どこからか調達した革鎧に身を包んで、首からはネックレスをぶら下げていた。

切れ長の瞳は、どこか他人を寄せ付けない冷たい印象を、見る者に与える。

打てば響く鐘みたいに、口喧嘩になると延々と言い合いになるほど気が強くて、俺も何度か口論になったことがある。

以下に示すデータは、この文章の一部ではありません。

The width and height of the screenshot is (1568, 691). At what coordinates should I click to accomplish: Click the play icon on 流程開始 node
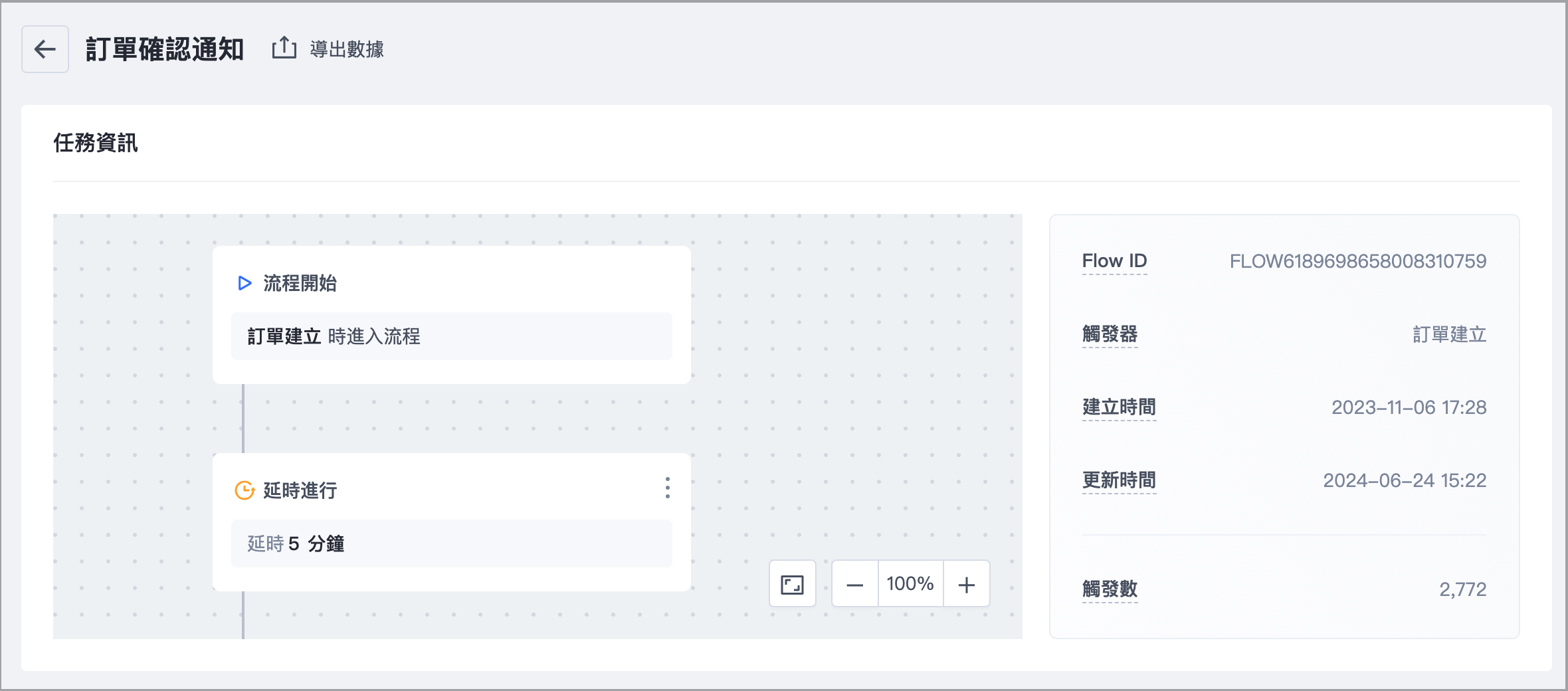pyautogui.click(x=245, y=283)
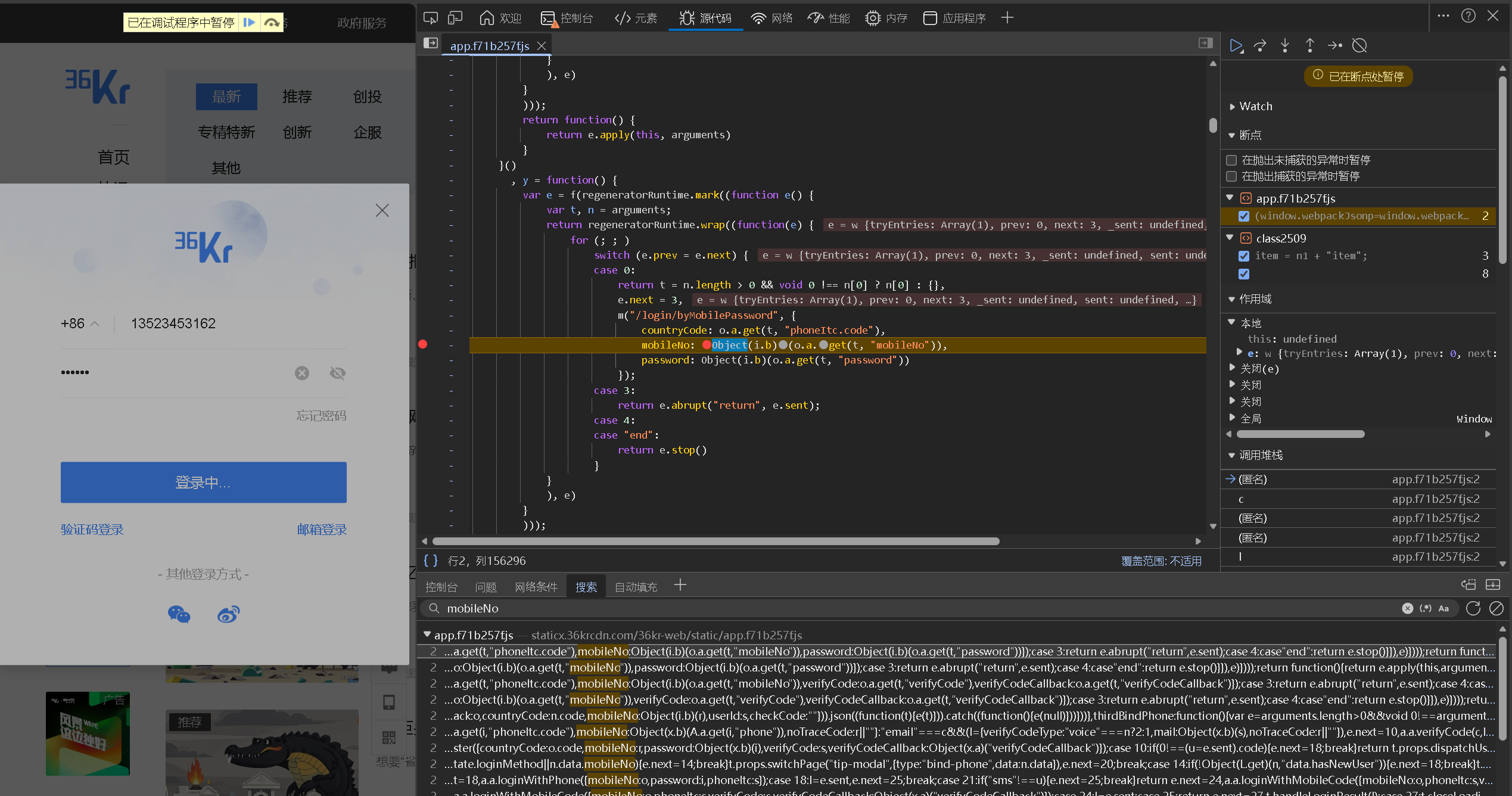Toggle the device emulation icon
The image size is (1512, 796).
click(455, 18)
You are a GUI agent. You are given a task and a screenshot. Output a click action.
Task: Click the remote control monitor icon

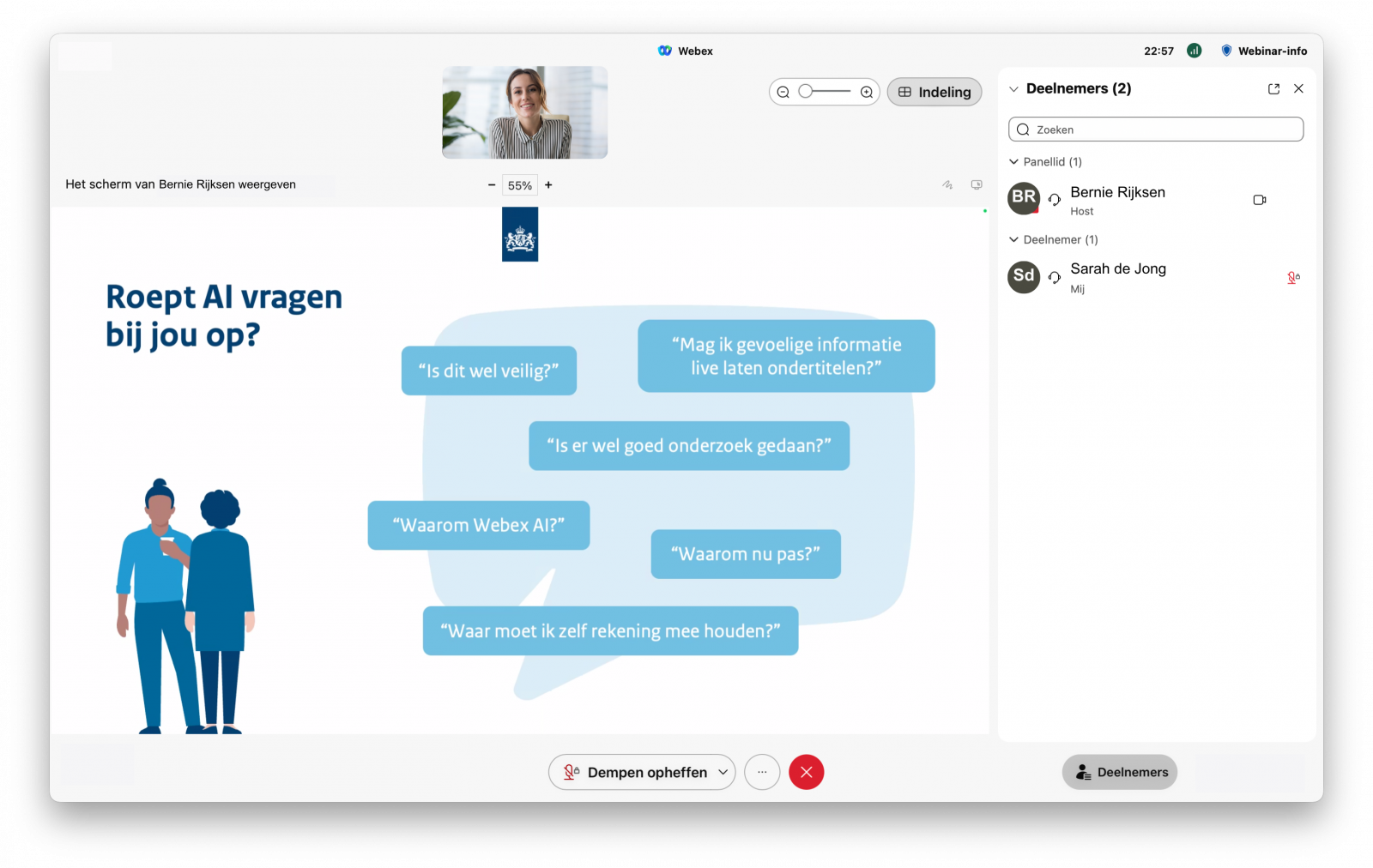(977, 184)
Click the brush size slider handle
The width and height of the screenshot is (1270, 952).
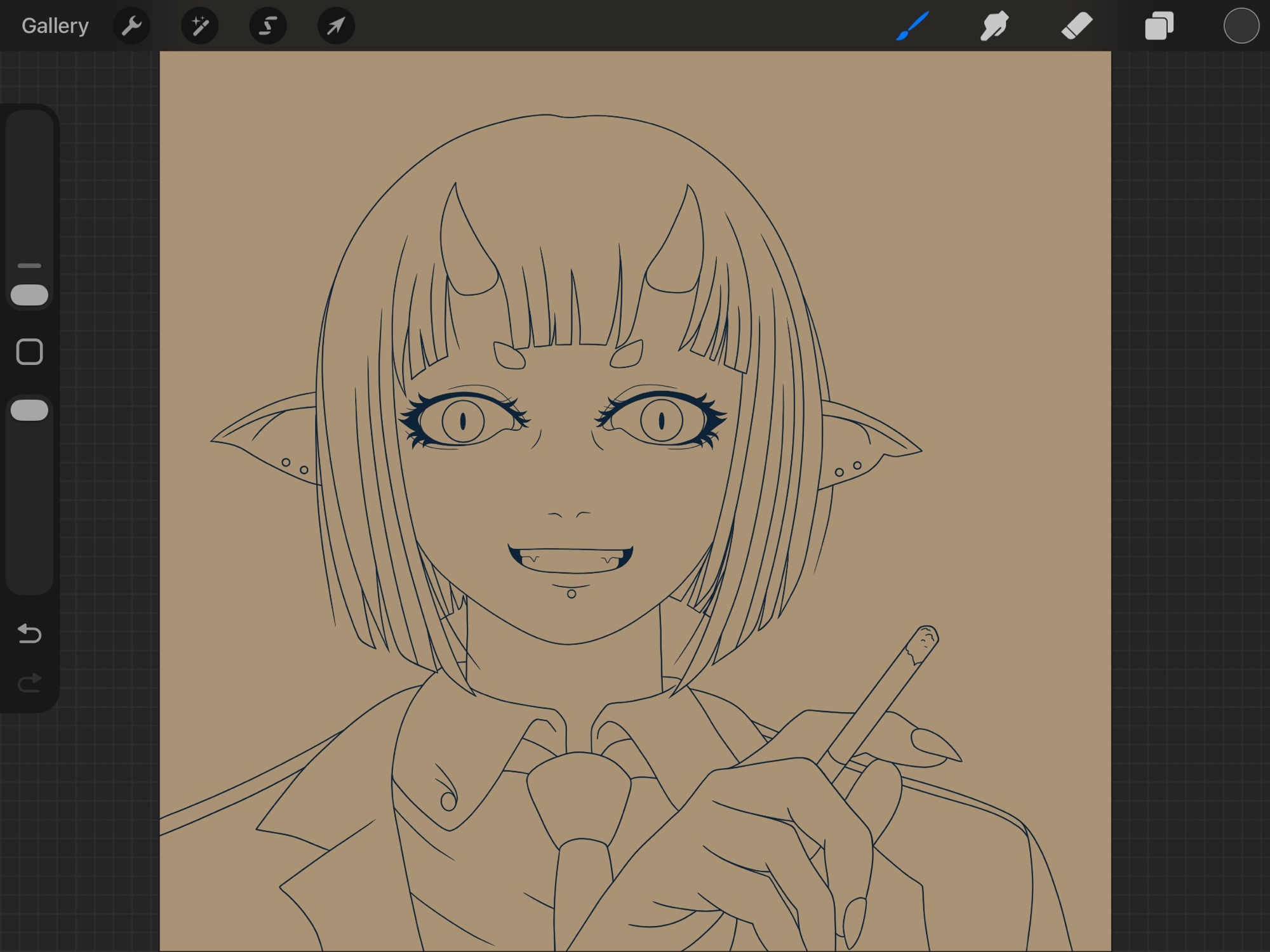click(x=30, y=295)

同年代のアメリアやミラベルが落ち着いているから、余計にそう感じてしまうのかもしれない。

素直に心配したといえば、可愛げもあるのに。


「優しい優しいフローレンス姉さんに、何か文句でもあんのかい?」

「な、何でもないって。それより帰り道で、アコトニスの連中に追われてさ」


心の中で毒づくと感情が顔から漏れてしまったのか、彼女は不満げに俺を見遣る。

疲れているのに、相手をさせられたらたまったものではない。

話を逸らそうと、別の話題を口にした。

すると歯を剥き出しにして飢えた獣の如き形相で、彼女は風を切るように歩み出したのだ。

あまりに突然な豹変ぶりに


「おい、どこいくんだ」


俺はフローレンスを呼び止める。


「決まってるだろ、連中を八つ裂きにしてやるのさ」

「冷静になれって」

「こんな時に黙っていられるかってんだ。同胞を殺された雪辱を……」


言葉を尽くしても、彼女の血の昂りは抑えきれそうにない。

どうすればいいのかと、俺が面食らっていると


「仲間の安全確保が第一だ。里1番の戦士が、長老様の意思を尊重できない訳はないよな」


トニーが彼女を説得する。

幸い里を代表している自覚はあったようで、すぐさま構えた剣を鞘に戻した。


「悪いね。魔女やアコトニスの名前を聞くとこうなっちまって……。ちょっと頭を冷やさないと」

「はは、頼もしいよ。今は無理だけど、いつかあいつらの鼻っ柱、へし折ってやろうぜ!」

「当たり前だろ! 奴らに恨みを晴らさないと、私たちは前に進めないからね」


フローレンスは物騒なことを宣いつつも、からから笑い出す。

どうやら平常心になったようだ。

普段は強がっていても、時折脆い部分が垣間見えて憎めない。

それこそ割れたガラスのように尖っているけれど、不用意に誰かを傷つけたりはしない。

俺は彼女と会話を終えると、明日に備えて就寝することにした。